Some questions over corporate governance standards may present additional challenges for US institutional investors to overcome.  With each Asian market going through different stages of development it is hard to make sweeping generalisations on overall corporate governance in Asia.  One of the key attractions, however, for managers to establish their operations in Hong Kong and Singapore, is that the regulators in these jurisdictions are well recognised for having appropriate governance standards in place with adequate protection for investors.  As the HK SFC and the Monetary Authority of Singapore (MAS) have adopted best practices in line with their counterparts in the US and the EU, many managers based elsewhere in the region who intend to raise capital from US institutions will typically choose between Hong Kong and Singapore as a centre for their activities.  Additionally, it has become increasingly understood by these managers that in order to attract institutional investment and build up a track record, it has become essential to have a solid approach to corporate governance.

The language barrier can also present additional challenges for both US investors and for Asian managers looking to raise US institutional capital to grow their business.  Specifically, it is possible that the CIO or portfolio manager of an Asian investment fund will either not speak any English or only speak it on a limited basis.  This language barrier can make it difficult to explain a strategy to a potential investor.  The most important hire that fund managers in this situation can make may sometimes be a good investor relations manager who fully understands the strategy and has a strong grasp of the English language.

Leveraging the Asian Century

In highlighting the diversification benefits of adding Asian alternative strategies to investment portfolios, US institutional investors stand on the threshold of a potentially highly rewarding opportunity.  From an alternative investment standpoint, Asian funds offer something different for US institutional investors and are arguably better positioned for outperformance with an enhanced risk-reward profile. 
The Maples Group has spent the last 25 years helping some of the best performing fund managers in Asia develop their legal, governance and operational infrastructure.  This strong foundation has enabled these managers to grow AUM from institutional investors seeking funds with high operational and governance standards.  We can also help US investors who desire to increase exposure to alternatives in this region.
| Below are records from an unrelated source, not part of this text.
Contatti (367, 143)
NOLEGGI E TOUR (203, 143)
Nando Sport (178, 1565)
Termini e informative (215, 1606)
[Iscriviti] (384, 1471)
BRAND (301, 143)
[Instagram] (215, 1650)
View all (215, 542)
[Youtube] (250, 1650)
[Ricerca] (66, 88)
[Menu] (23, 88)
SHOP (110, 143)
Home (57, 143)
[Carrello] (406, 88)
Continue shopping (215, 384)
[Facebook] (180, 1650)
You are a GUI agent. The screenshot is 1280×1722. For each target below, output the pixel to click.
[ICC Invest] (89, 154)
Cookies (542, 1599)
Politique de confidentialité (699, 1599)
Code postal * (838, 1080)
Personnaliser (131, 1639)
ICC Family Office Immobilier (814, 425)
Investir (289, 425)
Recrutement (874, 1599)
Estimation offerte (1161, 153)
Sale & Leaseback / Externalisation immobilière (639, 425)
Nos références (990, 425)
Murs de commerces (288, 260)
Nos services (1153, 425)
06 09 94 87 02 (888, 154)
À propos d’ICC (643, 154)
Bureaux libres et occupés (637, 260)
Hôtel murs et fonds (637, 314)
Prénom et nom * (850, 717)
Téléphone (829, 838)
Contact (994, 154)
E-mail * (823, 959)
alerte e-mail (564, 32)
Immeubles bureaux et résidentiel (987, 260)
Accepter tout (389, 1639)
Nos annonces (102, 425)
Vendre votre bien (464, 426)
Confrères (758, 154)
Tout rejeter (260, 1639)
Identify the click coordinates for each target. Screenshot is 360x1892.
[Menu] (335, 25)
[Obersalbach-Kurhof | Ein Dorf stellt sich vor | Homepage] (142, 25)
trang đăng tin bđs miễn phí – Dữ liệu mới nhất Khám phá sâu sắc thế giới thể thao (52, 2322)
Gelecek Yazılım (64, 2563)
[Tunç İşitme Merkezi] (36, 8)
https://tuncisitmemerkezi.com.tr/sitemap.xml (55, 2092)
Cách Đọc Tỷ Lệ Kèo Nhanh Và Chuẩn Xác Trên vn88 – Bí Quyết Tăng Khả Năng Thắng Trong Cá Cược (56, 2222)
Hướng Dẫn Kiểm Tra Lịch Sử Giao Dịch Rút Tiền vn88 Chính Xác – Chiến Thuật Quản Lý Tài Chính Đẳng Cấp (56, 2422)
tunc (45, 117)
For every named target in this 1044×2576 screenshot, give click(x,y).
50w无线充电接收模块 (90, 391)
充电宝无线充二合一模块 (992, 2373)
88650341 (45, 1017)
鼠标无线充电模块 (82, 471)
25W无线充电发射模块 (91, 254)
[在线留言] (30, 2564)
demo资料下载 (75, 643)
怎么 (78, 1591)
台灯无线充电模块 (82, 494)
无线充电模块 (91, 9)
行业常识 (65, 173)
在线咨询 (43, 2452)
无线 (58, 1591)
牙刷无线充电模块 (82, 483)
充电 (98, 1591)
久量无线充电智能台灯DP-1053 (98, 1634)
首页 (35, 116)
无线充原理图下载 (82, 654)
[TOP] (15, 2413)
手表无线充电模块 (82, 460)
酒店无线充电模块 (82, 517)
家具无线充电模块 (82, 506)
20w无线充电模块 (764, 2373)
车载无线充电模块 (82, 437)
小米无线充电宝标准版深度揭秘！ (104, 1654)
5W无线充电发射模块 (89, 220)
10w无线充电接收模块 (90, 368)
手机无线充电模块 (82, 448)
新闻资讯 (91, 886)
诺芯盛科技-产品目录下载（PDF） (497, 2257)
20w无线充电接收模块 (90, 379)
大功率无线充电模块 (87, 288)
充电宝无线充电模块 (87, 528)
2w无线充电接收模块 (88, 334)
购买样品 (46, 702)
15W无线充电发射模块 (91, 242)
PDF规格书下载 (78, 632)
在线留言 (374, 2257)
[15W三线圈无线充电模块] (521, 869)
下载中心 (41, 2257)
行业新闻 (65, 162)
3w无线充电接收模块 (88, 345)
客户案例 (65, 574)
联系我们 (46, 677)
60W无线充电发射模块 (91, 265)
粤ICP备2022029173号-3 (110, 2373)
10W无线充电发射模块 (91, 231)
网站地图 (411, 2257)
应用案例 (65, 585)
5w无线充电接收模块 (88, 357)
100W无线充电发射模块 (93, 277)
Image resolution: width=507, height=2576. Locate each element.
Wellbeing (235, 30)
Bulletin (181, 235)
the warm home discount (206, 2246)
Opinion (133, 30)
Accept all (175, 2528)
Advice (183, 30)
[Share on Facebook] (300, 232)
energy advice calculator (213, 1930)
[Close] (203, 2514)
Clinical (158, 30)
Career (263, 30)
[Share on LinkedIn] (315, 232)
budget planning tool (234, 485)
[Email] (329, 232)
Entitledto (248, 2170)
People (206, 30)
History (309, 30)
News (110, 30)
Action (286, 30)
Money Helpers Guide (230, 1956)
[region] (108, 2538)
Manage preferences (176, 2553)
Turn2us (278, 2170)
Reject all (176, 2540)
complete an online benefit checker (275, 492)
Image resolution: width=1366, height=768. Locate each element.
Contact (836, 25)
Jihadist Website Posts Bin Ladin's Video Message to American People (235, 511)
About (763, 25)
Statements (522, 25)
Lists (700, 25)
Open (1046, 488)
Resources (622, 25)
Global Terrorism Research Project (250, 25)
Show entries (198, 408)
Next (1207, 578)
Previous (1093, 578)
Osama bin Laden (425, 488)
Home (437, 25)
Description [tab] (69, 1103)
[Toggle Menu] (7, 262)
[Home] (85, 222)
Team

In addition to our legal and fiduciary capabilities, our fund services group offers a broad range of middle-and back-office services and is committed to working as a dedicated partner with our hedge fund, institutional investor and private equity clients.  We combine a deep level of knowledge and perspective with innovative technology to provide high quality services that include fund accounting, investor services, regulatory and compliance services, as well as sophisticated and intuitive reporting.  

By leveraging our regional expertise in Asia with our global structuring and operational capabilities, we can help managers in the region and investors from around the world create the optimal operational and structural infrastructure for their desired level of engagement and transparency.  As the Asian Century gains momentum, US institutional investors can share in the rewards of the economic advances yet to come, and we remain committed to being a strong and supportive partner in these endeavours.